:: What is expected ::
Please print the records below exactly as they are.

(Stored data entries)

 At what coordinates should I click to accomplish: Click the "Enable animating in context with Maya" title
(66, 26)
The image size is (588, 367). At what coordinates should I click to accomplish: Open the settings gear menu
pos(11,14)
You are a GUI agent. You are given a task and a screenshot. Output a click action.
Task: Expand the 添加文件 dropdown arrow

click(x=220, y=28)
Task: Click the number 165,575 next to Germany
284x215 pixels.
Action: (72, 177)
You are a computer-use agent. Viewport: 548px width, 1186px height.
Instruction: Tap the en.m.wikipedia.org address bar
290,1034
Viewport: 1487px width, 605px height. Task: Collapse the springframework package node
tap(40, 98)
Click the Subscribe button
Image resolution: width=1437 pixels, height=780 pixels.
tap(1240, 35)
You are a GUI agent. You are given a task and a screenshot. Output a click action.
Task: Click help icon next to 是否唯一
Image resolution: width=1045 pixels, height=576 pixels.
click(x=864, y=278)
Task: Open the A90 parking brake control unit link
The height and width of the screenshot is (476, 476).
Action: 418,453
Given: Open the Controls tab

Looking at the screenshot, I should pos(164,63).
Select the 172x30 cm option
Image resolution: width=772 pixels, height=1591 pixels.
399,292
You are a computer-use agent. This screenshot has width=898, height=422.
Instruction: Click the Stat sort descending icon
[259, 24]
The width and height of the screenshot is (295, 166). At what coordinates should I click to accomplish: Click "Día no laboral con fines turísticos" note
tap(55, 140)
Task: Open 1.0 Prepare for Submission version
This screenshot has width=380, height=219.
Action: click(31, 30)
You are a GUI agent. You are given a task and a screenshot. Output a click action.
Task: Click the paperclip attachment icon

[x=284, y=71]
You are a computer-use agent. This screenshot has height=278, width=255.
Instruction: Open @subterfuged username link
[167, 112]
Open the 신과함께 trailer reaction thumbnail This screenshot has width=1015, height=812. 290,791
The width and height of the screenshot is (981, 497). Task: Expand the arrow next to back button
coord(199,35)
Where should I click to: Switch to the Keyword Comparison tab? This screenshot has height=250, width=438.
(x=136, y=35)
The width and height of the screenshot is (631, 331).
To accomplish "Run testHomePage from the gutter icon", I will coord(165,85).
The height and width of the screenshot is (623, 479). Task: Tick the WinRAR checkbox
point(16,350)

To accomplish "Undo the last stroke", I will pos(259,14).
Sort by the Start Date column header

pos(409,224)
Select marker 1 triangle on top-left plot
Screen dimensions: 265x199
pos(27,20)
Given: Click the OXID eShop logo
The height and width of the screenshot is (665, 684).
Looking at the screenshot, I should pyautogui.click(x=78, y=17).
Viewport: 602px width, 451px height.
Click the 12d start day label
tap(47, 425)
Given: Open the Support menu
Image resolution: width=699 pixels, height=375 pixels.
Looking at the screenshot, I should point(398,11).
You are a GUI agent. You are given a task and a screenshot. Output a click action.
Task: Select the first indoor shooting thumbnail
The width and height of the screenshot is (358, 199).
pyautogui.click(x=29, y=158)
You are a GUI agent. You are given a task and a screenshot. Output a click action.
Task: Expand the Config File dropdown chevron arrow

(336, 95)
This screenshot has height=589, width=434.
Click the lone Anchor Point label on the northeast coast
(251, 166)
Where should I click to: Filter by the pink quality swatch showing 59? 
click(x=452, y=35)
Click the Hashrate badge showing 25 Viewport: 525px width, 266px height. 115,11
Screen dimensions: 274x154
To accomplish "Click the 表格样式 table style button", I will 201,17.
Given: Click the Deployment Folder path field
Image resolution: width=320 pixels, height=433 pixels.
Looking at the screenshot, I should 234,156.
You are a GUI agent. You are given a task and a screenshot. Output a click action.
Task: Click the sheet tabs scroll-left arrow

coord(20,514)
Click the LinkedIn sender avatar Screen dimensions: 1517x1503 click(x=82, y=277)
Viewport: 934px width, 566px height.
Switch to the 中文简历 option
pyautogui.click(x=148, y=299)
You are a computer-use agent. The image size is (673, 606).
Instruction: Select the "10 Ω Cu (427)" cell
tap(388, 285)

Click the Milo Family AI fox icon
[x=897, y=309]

:: Your response ::
 At what coordinates should I click to accomplish: Click the "Enable animating in context with Maya" title
(66, 26)
The image size is (588, 367). At what coordinates should I click to accomplish: Open the settings gear menu
pos(11,14)
You are a GUI agent. You are given a task and a screenshot. Output a click action.
Task: Expand the 添加文件 dropdown arrow

click(x=220, y=28)
Task: Click the number 165,575 next to Germany
284x215 pixels.
Action: (72, 177)
You are a computer-use agent. Viewport: 548px width, 1186px height.
Instruction: Tap the en.m.wikipedia.org address bar
290,1034
Viewport: 1487px width, 605px height. Task: Collapse the springframework package node
tap(40, 98)
Click the Subscribe button
Image resolution: width=1437 pixels, height=780 pixels.
tap(1240, 35)
You are a GUI agent. You are given a task and a screenshot. Output a click action.
Task: Click help icon next to 是否唯一
Image resolution: width=1045 pixels, height=576 pixels.
click(x=864, y=278)
Task: Open the A90 parking brake control unit link
The height and width of the screenshot is (476, 476).
Action: 418,453
Given: Open the Controls tab

Looking at the screenshot, I should pos(164,63).
Select the 172x30 cm option
Image resolution: width=772 pixels, height=1591 pixels.
399,292
You are a computer-use agent. This screenshot has width=898, height=422.
Instruction: Click the Stat sort descending icon
[259, 24]
The width and height of the screenshot is (295, 166). At what coordinates should I click to accomplish: Click "Día no laboral con fines turísticos" note
tap(55, 140)
Task: Open 1.0 Prepare for Submission version
This screenshot has width=380, height=219.
Action: click(31, 30)
You are a GUI agent. You are given a task and a screenshot. Output a click action.
Task: Click the paperclip attachment icon

[x=284, y=71]
You are a computer-use agent. This screenshot has height=278, width=255.
Instruction: Open @subterfuged username link
[167, 112]
Open the 신과함께 trailer reaction thumbnail This screenshot has width=1015, height=812. 290,791
The width and height of the screenshot is (981, 497). Task: Expand the arrow next to back button
coord(199,35)
Where should I click to: Switch to the Keyword Comparison tab? This screenshot has height=250, width=438.
(x=136, y=35)
The width and height of the screenshot is (631, 331).
To accomplish "Run testHomePage from the gutter icon", I will coord(165,85).
The height and width of the screenshot is (623, 479). Task: Tick the WinRAR checkbox
point(16,350)

To accomplish "Undo the last stroke", I will pos(259,14).
Sort by the Start Date column header

pos(409,224)
Select marker 1 triangle on top-left plot
Screen dimensions: 265x199
pos(27,20)
Given: Click the OXID eShop logo
The height and width of the screenshot is (665, 684).
Looking at the screenshot, I should pyautogui.click(x=78, y=17).
Viewport: 602px width, 451px height.
Click the 12d start day label
tap(47, 425)
Given: Open the Support menu
Image resolution: width=699 pixels, height=375 pixels.
Looking at the screenshot, I should point(398,11).
You are a GUI agent. You are given a task and a screenshot. Output a click action.
Task: Select the first indoor shooting thumbnail
The width and height of the screenshot is (358, 199).
pyautogui.click(x=29, y=158)
You are a GUI agent. You are given a task and a screenshot. Output a click action.
Task: Expand the Config File dropdown chevron arrow

(336, 95)
This screenshot has height=589, width=434.
Click the lone Anchor Point label on the northeast coast
(251, 166)
Where should I click to: Filter by the pink quality swatch showing 59? 
click(x=452, y=35)
Click the Hashrate badge showing 25 Viewport: 525px width, 266px height. 115,11
Screen dimensions: 274x154
To accomplish "Click the 表格样式 table style button", I will 201,17.
Given: Click the Deployment Folder path field
Image resolution: width=320 pixels, height=433 pixels.
Looking at the screenshot, I should 234,156.
You are a GUI agent. You are given a task and a screenshot. Output a click action.
Task: Click the sheet tabs scroll-left arrow

coord(20,514)
Click the LinkedIn sender avatar Screen dimensions: 1517x1503 click(x=82, y=277)
Viewport: 934px width, 566px height.
Switch to the 中文简历 option
pyautogui.click(x=148, y=299)
You are a computer-use agent. The image size is (673, 606).
Instruction: Select the "10 Ω Cu (427)" cell
tap(388, 285)

Click the Milo Family AI fox icon
[x=897, y=309]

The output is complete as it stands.